2 – Na parte pertinente ao recurso, tem a decisão recorrida o seguinte teor:

“ (…)

Da inconstitucionalidade dos artigos 4.º, 6.º, n.º 5, 7.º, e 9.º, n.º 1 e 5 do Decreto-lei n.º 19/2013, de 6/2.

Os AA. alegam que houve uma violação do princípio da proteção da confiança previsto no art.º 2.º da CRP porque viram amputados benefícios sociais e abonos que lhe estavam amplamente reconhecidos pelo ACT do setor bancário.

De acordo com o Ac. do TC supra citado, “a proteção da confiança traduz a incidência subjetiva da tutela da segurança jurídica, representando ambas, em conceção consolidadamente aceita, uma exigência indeclinável (ainda que não expressamente formulada) de realização do princípio do Estado de direito democrático (artigo 2.º da CRP).

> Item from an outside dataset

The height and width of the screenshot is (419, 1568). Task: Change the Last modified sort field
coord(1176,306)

A aplicação do princípio da confiança deve partir de uma definição rigorosa dos requisitos cumulativos a que deve obedecer a situação de confiança, para ser digna de tutela. Dados por verificados esses requisitos, há que proceder a um balanceamento ou ponderação entre os interesses particulares desfavoravelmente afetados pela alteração do quadro normativo que os regula e o interesse público que justifica essa alteração. Dessa valoração, em concreto, do peso relativo dos bens em confronto, assim como da contenção das soluções impugnadas dentro de limites de razoabilidade e de justa medida, irá resultar o juízo definitivo quanto à sua conformidade constitucional”

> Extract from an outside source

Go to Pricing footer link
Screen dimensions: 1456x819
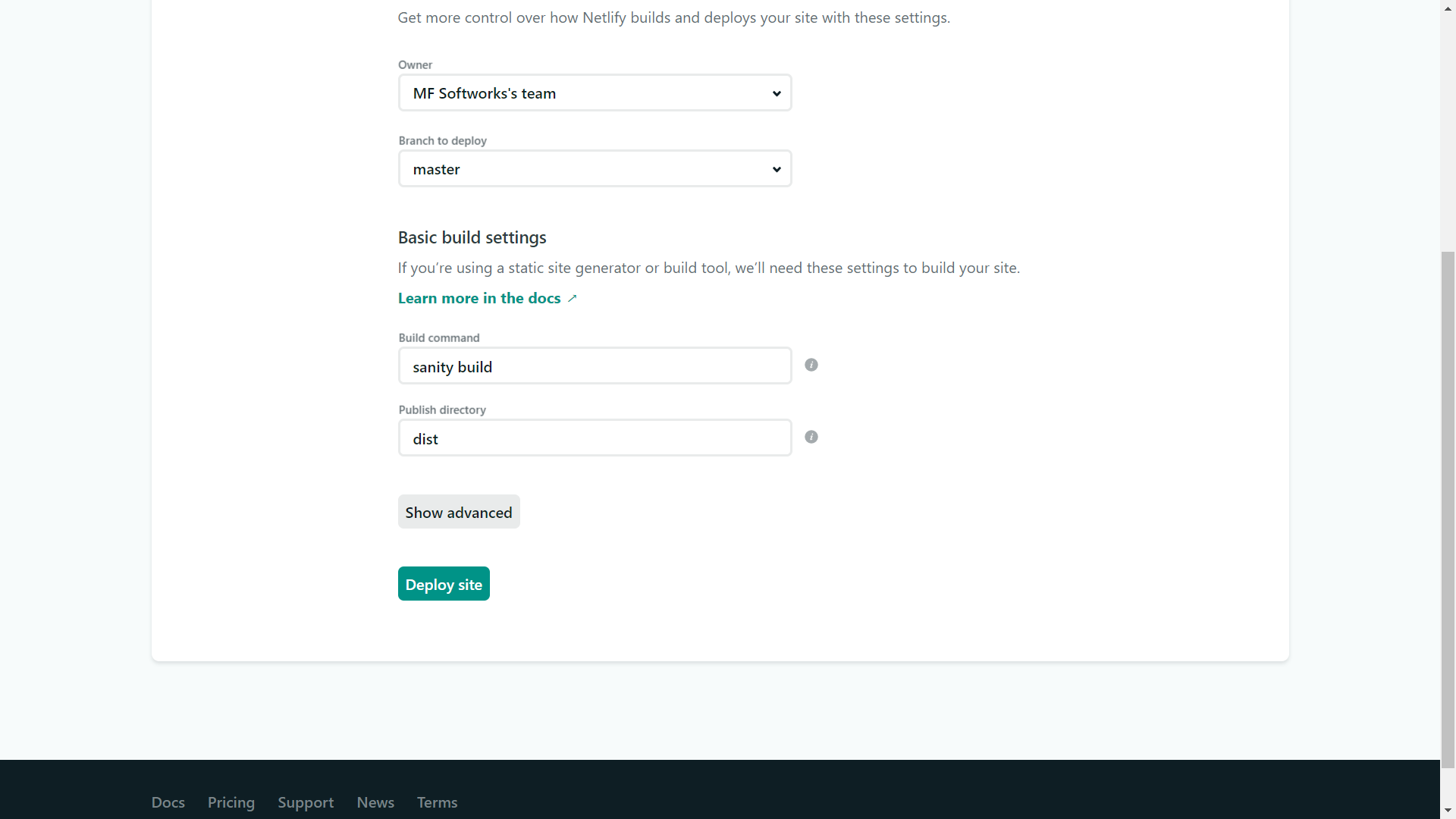pos(231,802)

Como vimos, o diploma em causa procede à transição para as carreiras gerais dos trabalhadores do Instituto de Financiamento da Agricultura e Pescas, I.P., e das direções regionais de agricultura e pescas, abrangidos pelo Acordo Coletivo de Trabalho para o Setor Bancário.

Do preâmbulo do decreto-lei pode ler-se o seguinte: “No quadro do Programa de Reestruturação da Administração Central do Estado (PRACE), com o objetivo de criar condições para uma mais célere, flexível e maleável atuação no âmbito da agricultura e das pescas, designadamente para um mais eficiente cumprimento e aplicação da legislação comunitária no âmbito da Política Agrícola Comum, foram extintos o Instituto de Financiamento e Apoio ao Desenvolvimento da Agricultura e Pescas (IFADAP) e o Instituto Nacional de Intervenção e Garantia Agrícola (INGA), tendo sido criado em sua substituição o Instituto de Financiamento da Agricultura e Pescas (IFAP, I.P.).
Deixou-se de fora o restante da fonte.